I'm a guy....just now arriving from Manila to work here in RAK. I'll probably be hanging around RAK a lot because I don't yet have my own transportation so I'm wondering if there's any Salsa, or Bachata, or perhaps even Casino Rueda going on here.

If there's not, I'd love to start a self-study/social group that could get together to socialize and practice different patterns. Or maybe we could get in our practice here in RAK during the week and then go into Dubai and hit the clubs as a group.

I used to teach these styles back in the US so I can teach up to a good intermediate level.... for free of course. I just love dancing. Plus, I have lots of great instructional videos I could share and there's also plenty of good videos we could learn from on YouTube. 

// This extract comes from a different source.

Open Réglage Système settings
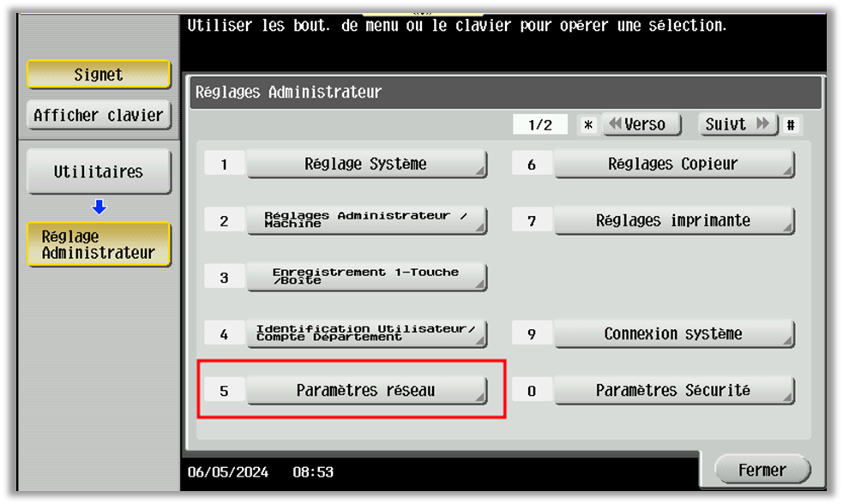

Dancing is pretty much the primary thing I do for fun...when I can find partners and spots to do it in. It would be great if we could find a hangout that would let up bring our own music on evenings during the week....or weekend.

Regards,
Art


----------



## saraswat (Apr 28, 2012)

Hi ! I'm going to move your post over to the UAE part of the forum, as it primarily concerns RAK. 

There used to be a salsa night with classes etc at the Hilton hotel, but that was a while back, not sure if that's still going on....


----------



## earthworm88 (Jun 14, 2013)

Hi wanderingsalsero, 

You could try to post your inquiry on the RAK expats on Google group for more feedback or suggestion. You will also find some dance studios in there as well. 

https://groups.google.com/forum/#!forum/rak-expats 

Cheers!


----------



## saraswat (Apr 28, 2012)

earthworm88 said:


> Hi wanderingsalsero,
> 
> You could try to post your inquiry on the RAK expats on Google group for more feedback or suggestion. You will also find some dance studios in there as well.
> 
> ...


Wonderful, after having spent 3 years in RAK, I find out about this now ! Only problem is, I moved to Dubai this past week ... ironical no?? lol


----------



## earthworm88 (Jun 14, 2013)

saraswat said:


> Wonderful, after having spent 3 years in RAK, I find out about this now ! Only problem is, I moved to Dubai this past week ... ironical no?? lol


Saraswat, don't tell me you had decided to leave the peaceful RAK to join the rat race down the road?  

Anyways, enjoy your new home in Dubai and don't get stuck in traffic often 

Cheers!


----------



## saraswat (Apr 28, 2012)

earthworm88 said:


> Saraswat, don't tell me you had decided to leave the peaceful RAK to join the rat race down the road?
> 
> Anyways, enjoy your new home in Dubai and don't get stuck in traffic often
> 
> Cheers!


Hey buddy! Saw your post late. Yeah tell me about it !! Really missing that peace and quiet, but Dubai's where I ended up. 

Still come down to RAK often enough, to relax


----------